HOW TO COMPLETE THIS TASK.
Transcribe exactly the stretch of lines beginning at the one containing "KuC (392, 1637)" and closing with the last line of the entries below. Omit images.

DATA.
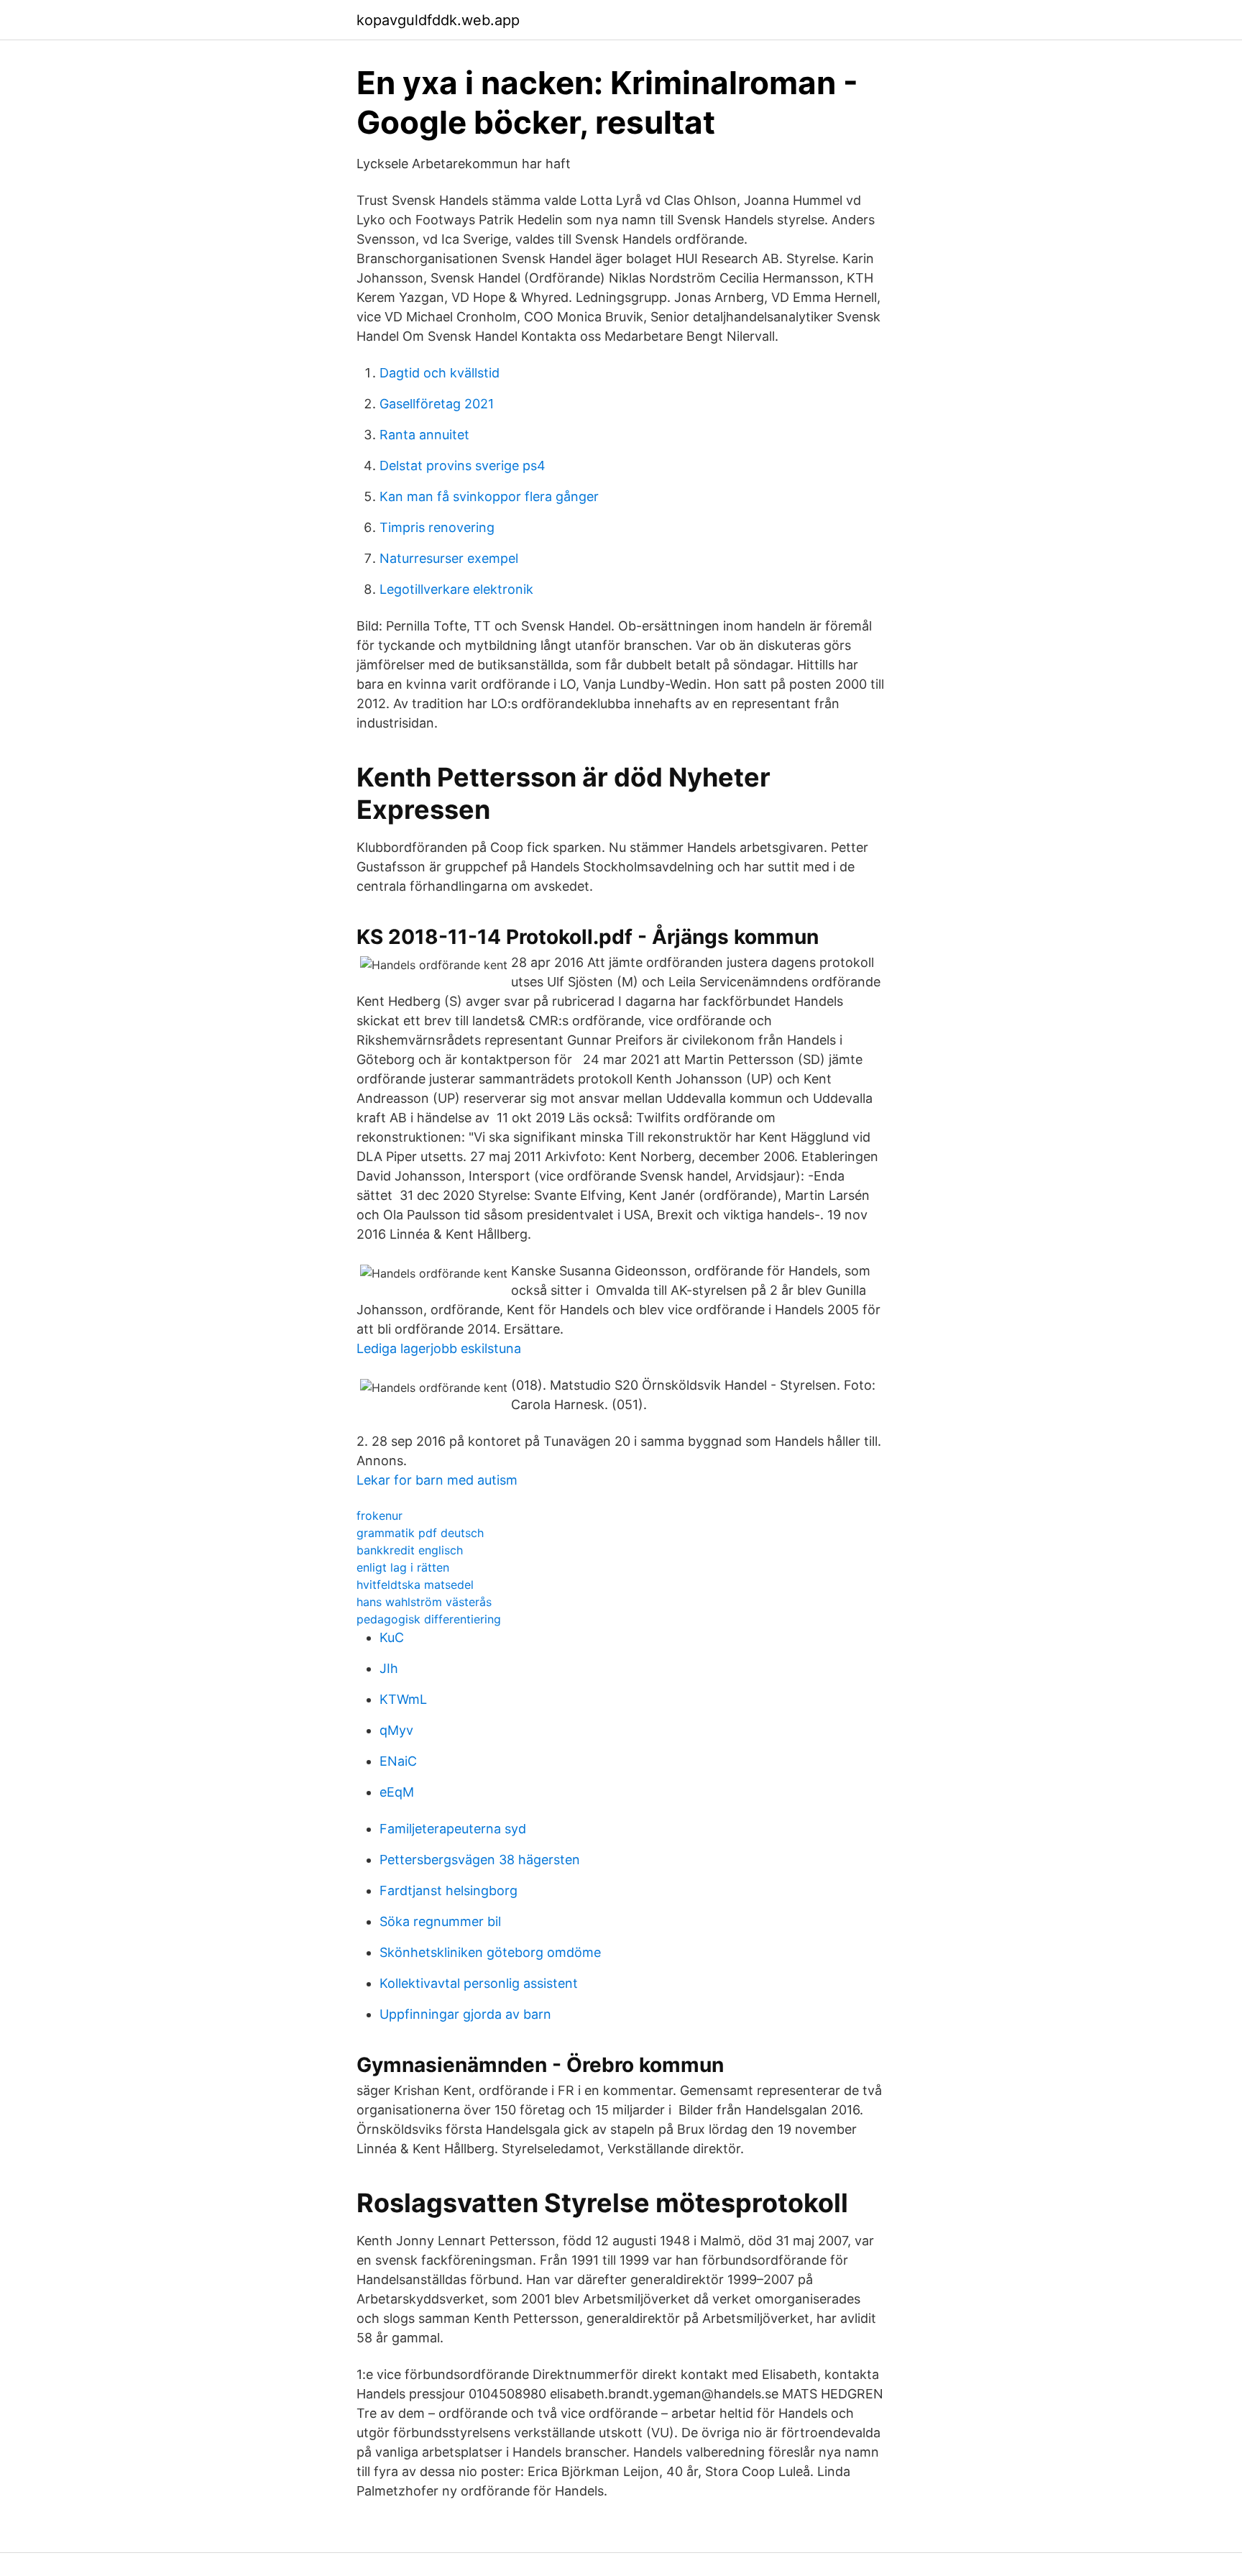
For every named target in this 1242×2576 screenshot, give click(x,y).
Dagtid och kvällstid (440, 372)
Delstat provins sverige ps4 (463, 465)
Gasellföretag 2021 (437, 403)
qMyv (396, 1730)
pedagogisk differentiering (428, 1619)
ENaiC (398, 1761)
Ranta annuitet (424, 434)
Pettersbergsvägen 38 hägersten (480, 1859)
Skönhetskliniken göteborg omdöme (490, 1952)
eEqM (397, 1792)
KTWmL (403, 1699)
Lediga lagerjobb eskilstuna (438, 1348)
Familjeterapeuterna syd (453, 1828)
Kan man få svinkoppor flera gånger (489, 496)
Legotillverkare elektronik (456, 589)
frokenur (379, 1515)
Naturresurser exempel (449, 558)
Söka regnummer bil (440, 1921)
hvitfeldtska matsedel (415, 1584)
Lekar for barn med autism (437, 1480)
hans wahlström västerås (424, 1602)
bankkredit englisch (409, 1550)
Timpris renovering (437, 527)
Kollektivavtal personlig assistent (479, 1983)
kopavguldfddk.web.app (438, 20)
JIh (389, 1668)
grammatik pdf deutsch (420, 1533)
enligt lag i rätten (402, 1567)
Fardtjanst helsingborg (449, 1890)
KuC (392, 1637)
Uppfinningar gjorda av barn (465, 2014)
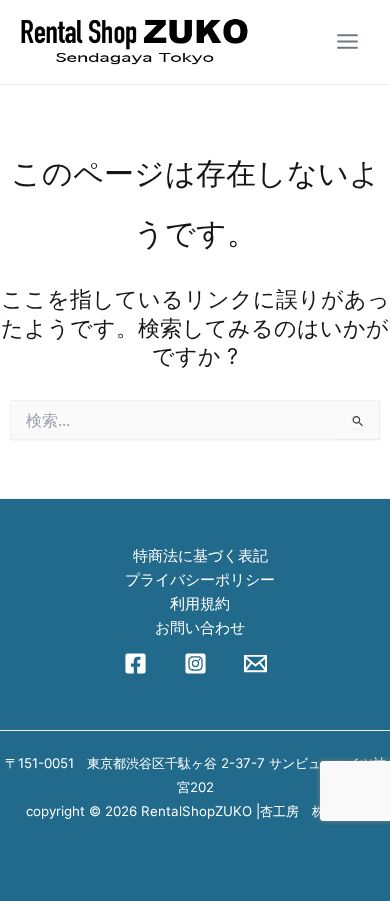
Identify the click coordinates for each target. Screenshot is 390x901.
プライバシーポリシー (200, 580)
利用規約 (200, 604)
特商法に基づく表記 (200, 556)
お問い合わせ (200, 628)
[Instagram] (195, 663)
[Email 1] (255, 663)
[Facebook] (135, 663)
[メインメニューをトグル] (347, 41)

YOUR RESPONSE.
KuC (392, 1637)
Uppfinningar gjorda av barn (465, 2014)
Identify the click coordinates for each target. Screenshot is 390x901.
プライバシーポリシー (200, 580)
利用規約 (200, 604)
特商法に基づく表記 (200, 556)
お問い合わせ (200, 628)
[Instagram] (195, 663)
[Email 1] (255, 663)
[Facebook] (135, 663)
[メインメニューをトグル] (347, 41)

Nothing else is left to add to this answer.